Question

Two particles $A$ and $B$ are moving on two concentric circles of radii $R_1$ and $R_2$ respectively with equal angular speed $\omega \text{rad/s}$. At $t=0$, their positions and linear velocities are shown in the figure.
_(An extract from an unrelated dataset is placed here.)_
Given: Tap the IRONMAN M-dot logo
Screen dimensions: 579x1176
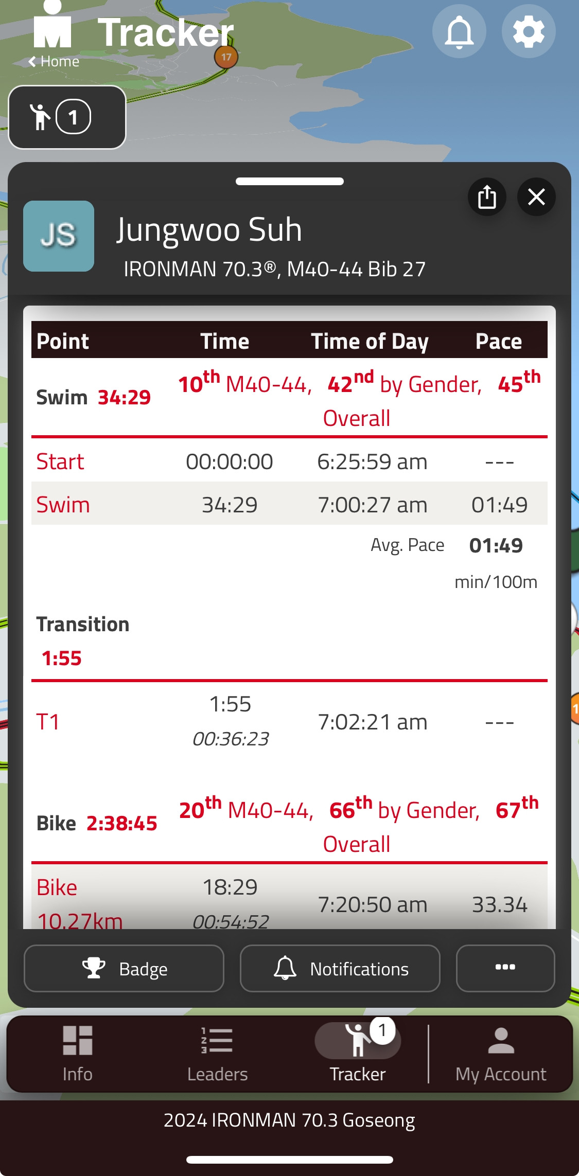Looking at the screenshot, I should [x=52, y=25].
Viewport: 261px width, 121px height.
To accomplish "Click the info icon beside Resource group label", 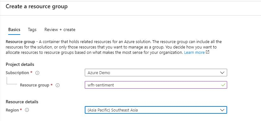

Then relative velocity $(\text{m/s}$) of $A$ with respect to $B$ (i.e $\overrightarrow{v_{AB}})$ at $t=\frac{\pi }{2\omega }\text{s}$ is given by:

• A. $\omega (R_1+R_2)\hat{i}$
• B. $-\omega (R_1+R_2)\hat{i}$
• C. $\omega (R_1-R_2)\hat{i}$
• D. $\omega (R_2-R_1)\hat{i}$

Answer 1

The correct option is D $\omega (R_2-R_1)\hat{i}$

Both $A$ and $B$ are moving on the circular path with same angular speed $\left(\omega \right)$
$\therefore$ Angular displacement of both particles in interval of $\Delta t=\frac{\pi }{2\omega }\text{s}$ is:

$\theta =\omega \times \Delta t=\omega \times \frac{\pi }{2\omega }=\frac{\pi }{2}\text{rad}$

Both particles have their angular displacement in opposite directions.
$\therefore$ Position of particles at $t=\frac{\pi }{2\omega }\text{s}$ is as shown in figure:


Velocities of particles at $t=\frac{\pi }{2\omega }\text{s}$ are:
$\overrightarrow{v_A}=-\omega R_1\hat{i}$
$\overrightarrow{v_B}=-\omega R_2\hat{i}$

The relative velocity is given by:
${\overrightarrow{v}}_{AB}=$ $({\overrightarrow{v}}_A-{\overrightarrow{v}}_B$)
$=-\omega R_1\hat{i}-(-\omega R_2\hat{i})$

$\therefore {\overrightarrow{v}}_{AB}=\omega (R_2-R_1)\hat{i}$